Intel has developed a silicon-based quantum computing chip that can be manufactured using conventional foundry techniques.

The ‘spin qubit processor’ is made with isotopically pure silicon wafers, and uses magnetic resonance to manipulate individual electrons.

The theory behind this approach has been known for a while (detailed maths here), but the company is the first to make it ready for mass production.

Intel says spin qubit machines could help overcome some of the scientific hurdles to take quantum computing from research to reality.

A different way

Silicon wafer used to make quantum chips
Silicon wafer used to make quantum chips – Intel

Quantum computers can carry out calculations using quantum bits or qubits. Because quantum states can be superposed, qubits can measure both 1 and 0 simultaneously – just as the famous cat in Schrodinger’s Paradox can be both alive and dead because it is isolated from the outside world in a coherent quantum state.

Quantum computers could help solve certain problems much faster than conventional machines – list of potential applications includes medical research, machine learning, financial modeling and even weather forecasting.

Intel’s latest quantum computing chip is the result of a collaborative research project launched back in 2015. It focuses on spin qubits, since they are much smaller in physical size and don’t require extremely cold temperatures like ‘superconducting’ qubits used in most universal quantum computer prototypes.
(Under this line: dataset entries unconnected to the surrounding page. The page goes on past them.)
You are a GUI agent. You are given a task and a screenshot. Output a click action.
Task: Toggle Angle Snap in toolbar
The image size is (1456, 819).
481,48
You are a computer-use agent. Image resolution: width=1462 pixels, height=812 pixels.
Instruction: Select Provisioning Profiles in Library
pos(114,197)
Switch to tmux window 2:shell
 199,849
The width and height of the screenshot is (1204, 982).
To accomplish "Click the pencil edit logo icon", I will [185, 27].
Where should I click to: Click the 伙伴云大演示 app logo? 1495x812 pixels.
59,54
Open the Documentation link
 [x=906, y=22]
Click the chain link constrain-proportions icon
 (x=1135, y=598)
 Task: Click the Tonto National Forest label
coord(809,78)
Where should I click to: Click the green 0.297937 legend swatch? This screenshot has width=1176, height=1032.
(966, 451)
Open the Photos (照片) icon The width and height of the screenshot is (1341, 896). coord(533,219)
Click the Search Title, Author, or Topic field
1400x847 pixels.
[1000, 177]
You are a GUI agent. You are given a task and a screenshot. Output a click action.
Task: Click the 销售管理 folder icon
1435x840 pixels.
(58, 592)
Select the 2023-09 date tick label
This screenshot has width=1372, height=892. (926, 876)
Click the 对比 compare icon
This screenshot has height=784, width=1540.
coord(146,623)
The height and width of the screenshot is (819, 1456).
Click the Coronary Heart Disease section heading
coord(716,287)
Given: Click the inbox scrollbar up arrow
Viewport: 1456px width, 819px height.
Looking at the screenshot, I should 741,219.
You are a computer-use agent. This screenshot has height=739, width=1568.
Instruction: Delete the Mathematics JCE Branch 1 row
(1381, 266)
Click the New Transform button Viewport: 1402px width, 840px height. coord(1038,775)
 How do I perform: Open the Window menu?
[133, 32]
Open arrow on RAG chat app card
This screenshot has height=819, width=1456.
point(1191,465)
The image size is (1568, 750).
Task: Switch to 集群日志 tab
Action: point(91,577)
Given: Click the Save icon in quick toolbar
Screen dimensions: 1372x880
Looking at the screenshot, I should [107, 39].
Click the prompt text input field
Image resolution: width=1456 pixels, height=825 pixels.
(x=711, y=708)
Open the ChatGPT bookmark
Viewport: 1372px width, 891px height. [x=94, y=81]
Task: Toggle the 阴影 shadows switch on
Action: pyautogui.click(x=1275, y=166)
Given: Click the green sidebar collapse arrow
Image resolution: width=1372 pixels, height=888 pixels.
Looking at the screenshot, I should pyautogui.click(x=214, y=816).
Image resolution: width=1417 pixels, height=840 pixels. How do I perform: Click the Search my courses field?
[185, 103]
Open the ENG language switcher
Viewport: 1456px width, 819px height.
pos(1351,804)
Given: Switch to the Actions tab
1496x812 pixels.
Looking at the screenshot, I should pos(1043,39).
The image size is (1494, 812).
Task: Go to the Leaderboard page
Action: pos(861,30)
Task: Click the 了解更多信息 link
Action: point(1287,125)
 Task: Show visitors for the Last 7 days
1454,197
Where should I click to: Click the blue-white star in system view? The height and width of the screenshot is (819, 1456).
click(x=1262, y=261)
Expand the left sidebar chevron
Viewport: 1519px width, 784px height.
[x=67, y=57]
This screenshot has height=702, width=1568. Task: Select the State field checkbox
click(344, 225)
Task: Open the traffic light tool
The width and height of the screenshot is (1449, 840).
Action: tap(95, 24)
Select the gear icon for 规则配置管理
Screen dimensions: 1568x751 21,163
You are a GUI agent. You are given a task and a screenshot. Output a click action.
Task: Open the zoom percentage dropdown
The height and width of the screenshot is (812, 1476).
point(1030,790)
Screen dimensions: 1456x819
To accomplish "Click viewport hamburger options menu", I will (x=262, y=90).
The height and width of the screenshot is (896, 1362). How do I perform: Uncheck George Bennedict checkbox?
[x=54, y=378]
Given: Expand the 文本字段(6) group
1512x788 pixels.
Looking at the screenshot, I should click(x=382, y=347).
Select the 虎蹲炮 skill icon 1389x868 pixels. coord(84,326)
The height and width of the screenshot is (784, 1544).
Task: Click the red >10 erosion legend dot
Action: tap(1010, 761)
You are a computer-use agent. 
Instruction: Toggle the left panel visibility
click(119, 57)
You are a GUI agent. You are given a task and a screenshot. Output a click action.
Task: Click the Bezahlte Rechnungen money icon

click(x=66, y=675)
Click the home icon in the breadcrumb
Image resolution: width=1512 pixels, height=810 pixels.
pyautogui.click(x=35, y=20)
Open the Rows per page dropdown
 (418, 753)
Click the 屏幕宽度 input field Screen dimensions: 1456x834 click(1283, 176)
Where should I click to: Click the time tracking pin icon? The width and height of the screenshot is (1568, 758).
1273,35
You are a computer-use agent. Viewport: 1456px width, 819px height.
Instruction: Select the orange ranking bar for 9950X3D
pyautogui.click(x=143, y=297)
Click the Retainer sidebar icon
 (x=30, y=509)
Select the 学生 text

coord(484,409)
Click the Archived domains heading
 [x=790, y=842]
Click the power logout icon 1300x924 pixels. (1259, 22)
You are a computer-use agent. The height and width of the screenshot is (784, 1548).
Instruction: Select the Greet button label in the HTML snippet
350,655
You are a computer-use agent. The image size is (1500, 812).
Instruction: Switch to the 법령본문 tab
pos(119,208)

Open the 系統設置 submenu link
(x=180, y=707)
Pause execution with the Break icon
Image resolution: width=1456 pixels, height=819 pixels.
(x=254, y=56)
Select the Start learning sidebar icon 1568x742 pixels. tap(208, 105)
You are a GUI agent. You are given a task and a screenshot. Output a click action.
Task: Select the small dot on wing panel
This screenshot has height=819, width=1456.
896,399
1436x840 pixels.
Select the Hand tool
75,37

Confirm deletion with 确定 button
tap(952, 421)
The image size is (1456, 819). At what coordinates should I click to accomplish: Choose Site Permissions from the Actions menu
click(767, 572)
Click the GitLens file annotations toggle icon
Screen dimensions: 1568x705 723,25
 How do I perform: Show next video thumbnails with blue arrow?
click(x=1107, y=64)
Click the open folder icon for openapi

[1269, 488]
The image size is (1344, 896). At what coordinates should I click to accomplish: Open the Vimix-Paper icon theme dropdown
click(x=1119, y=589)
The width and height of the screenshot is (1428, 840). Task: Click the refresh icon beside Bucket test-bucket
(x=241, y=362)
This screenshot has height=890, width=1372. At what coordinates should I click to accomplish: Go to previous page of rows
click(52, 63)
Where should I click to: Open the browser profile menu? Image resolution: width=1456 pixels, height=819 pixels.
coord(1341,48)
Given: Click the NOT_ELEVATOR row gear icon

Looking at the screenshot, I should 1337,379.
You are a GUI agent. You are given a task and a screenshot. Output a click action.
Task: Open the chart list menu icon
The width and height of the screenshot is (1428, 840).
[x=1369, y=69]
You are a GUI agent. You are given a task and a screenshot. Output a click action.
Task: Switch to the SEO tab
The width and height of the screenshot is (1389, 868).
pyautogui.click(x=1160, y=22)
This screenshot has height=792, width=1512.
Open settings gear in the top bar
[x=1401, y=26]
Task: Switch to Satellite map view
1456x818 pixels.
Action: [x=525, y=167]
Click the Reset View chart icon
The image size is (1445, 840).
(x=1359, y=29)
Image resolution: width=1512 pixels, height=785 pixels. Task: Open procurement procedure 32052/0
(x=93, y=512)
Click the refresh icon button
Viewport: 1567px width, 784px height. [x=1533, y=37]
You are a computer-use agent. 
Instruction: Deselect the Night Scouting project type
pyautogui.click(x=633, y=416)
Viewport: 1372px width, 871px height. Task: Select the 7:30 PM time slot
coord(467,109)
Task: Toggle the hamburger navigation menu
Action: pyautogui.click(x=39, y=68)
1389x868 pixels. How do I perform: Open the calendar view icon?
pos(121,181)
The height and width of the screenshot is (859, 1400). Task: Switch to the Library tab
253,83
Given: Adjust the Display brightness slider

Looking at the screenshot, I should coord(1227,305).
Intel is actually working on both approaches, but says spin qubits are less fragile, so their coherence time is expected to be longer.

Here’s how the company explains it:

Electrons can spin in different directions. When the electron spins up, the data signifies the binary value 1. When the electron spins down, the data signifies the binary value 0. But, similar to how superconducting qubits operate, these electrons can also exist in a “superposition,” which means they have the probability of a spin that’s up and down at the same time and, in doing so, they can theoretically process tremendous sets of data in parallel, much faster than a classical computer.

The technology has enabled Intel’s academic partner, QuTech research center at the Delft University of Technology in the Netherlands, to create a two-qubit quantum computer that can be programmed to perform two simple quantum algorithms.

Meanwhile Intel invented the manufacturing process, using isotopically pure wafers sourced specifically for the production of spin-qubit test chips, but the same lithography equipment that is used to make Xeon CPUs. The company said that in a couple of months, it will be able to produce “many wafers per week, each with thousands of small qubit arrays.”

At the same time, Intel acknowledged that there are many more problems to be solved and many more architectural decisions to be made before quantum computing makes practical sense.

Intel it’s not alone in this space: last year, IBM used superconducting circuits to build a 20-quibit machine available for commercial use, and promised a 50-qubit quantum computer ‘in the next few years.’